The thirteenth series of World Museum Masterpieces at the Hermitage (Hall 233) will acquaint viewers with the House of Cards by Jean-Baptiste-Simeon Chardin which was part of the State Hermitage Museum's collection for more than 150 years, but in 1931 along with some twenty other masterpieces from the museum was acquired by American collector Andrew W. Mellon and is now part of his collection at the National Art Gallery in Washington.

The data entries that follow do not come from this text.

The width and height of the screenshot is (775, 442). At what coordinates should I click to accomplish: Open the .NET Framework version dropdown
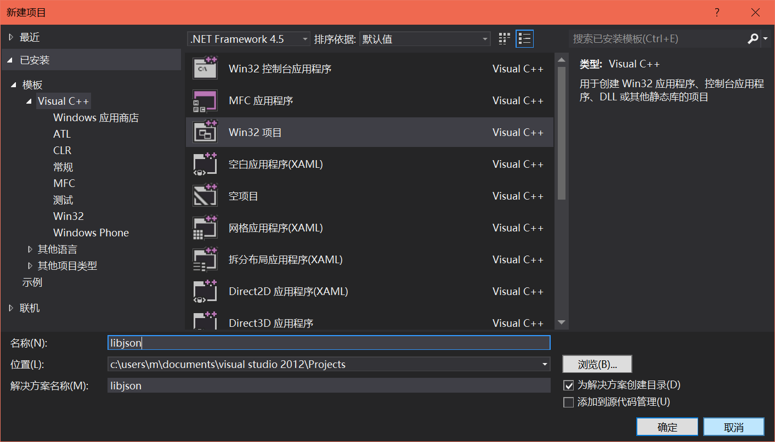[248, 39]
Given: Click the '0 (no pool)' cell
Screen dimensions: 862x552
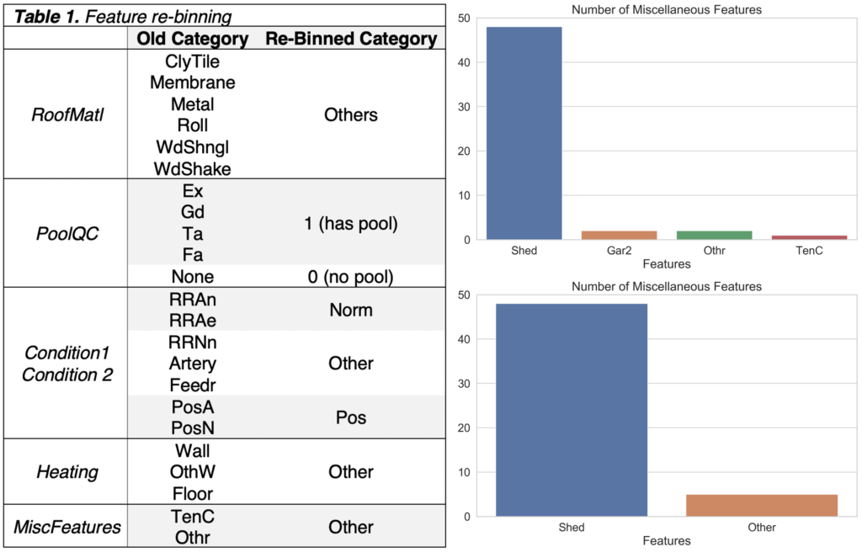Looking at the screenshot, I should tap(351, 277).
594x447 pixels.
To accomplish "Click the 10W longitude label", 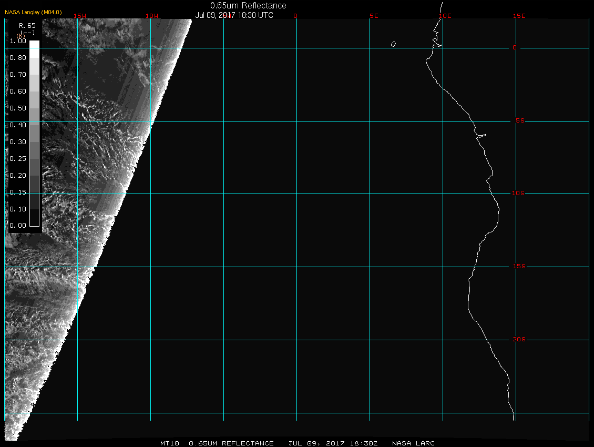I will pyautogui.click(x=152, y=16).
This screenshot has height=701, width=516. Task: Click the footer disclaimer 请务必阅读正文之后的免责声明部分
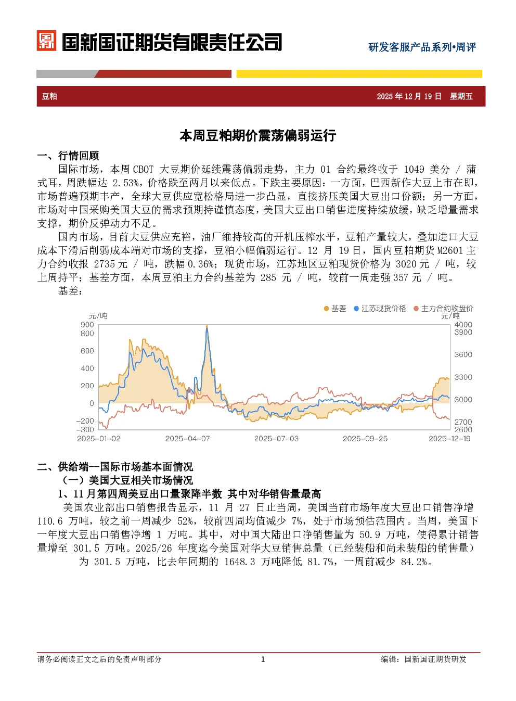99,659
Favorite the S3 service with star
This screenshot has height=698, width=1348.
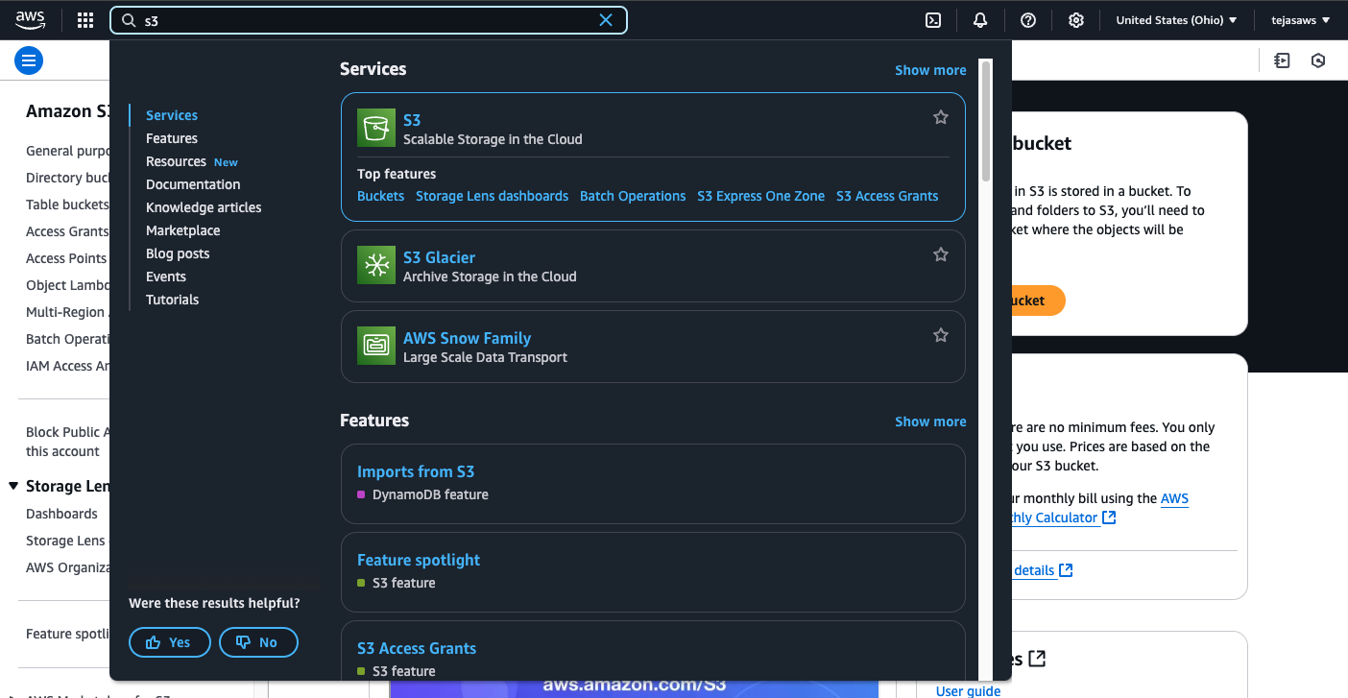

Jean-Baptiste-Siméon Chardin (1699-1779) was famous as a past master of strict, modest still lives and possessed a brilliant eye for colour. He is no less famous as a genre artist. The quiet and calm world of simple domestic items and daily activities, is peeled away from the garishness of worldly trinkets, caught in mid movement and given by Chardin a timeless, enclosed setting, acquiring by his brush a truly epic grandeur. The artist also executed children's genre. The artist often repeated and created variations of his compositions, including the construction of a house of cards. Specialists divide them into four basic variations: the composition with a horizontal format, known by the engraving of Pierre Filloeul; the version located in the Louvre; the picture located at the National Art Gallery; and finally the version kept at the National Gallery in London, depicting the son of a Parisian merchant and friend Monsieur Le Noir.

Specialists are inclined to believe that the picture from Washington was displayed by Chardin along with another seven genre paintings at the Salon exhibition in 1737. The House of Cards was displayed along with a different theme that the master never returned to, such as Girl with Shuttlecock, a pair which remained together for more than 100 years. After the exhibition, the paintings disappear from the record and in the first half of the 18th century they are not mentioned in any Parisian collections. The circumstances and the period of the canvas' possession by its subsequent owner, Heinrich von Bruhl (1700-1763), are unknown to us.

Following Brühl's death his entire art collection was acquired by Empress Catherine the Great. In 1774 two of Chardin's pictures were included in the first printed catalogue of the imperial painting collection with a touching evaluation of their quality: "N 407 Young girl playing with a shuttlecock. The painting is very endearing with the naivety of the figure. N 408 Young boy, making a house of cards. This painting is one of the most enchanting with its faithfulness to life".

In 1849 in connection with the organisation of a public museum in the Imperial Hermitage, by order of Nicholas I, an examination and classification of 4,500 paintings was undertaken, which were accumulating in the Picture Gallery: 1219 works of art were to be sold at an auction in 1854. Among them were included several truly valuable works, two of which were by Chardin, Girl with Shuttlecock and Still life with Attributes of the Arts (the last one was returned to the State Hermitage in 1926). The Girl remained in a Russian private collection for another twenty years before leaving Russia for ever. In 1905 she settled down in a Parisian collection with her final owners, the Barons Rothschild.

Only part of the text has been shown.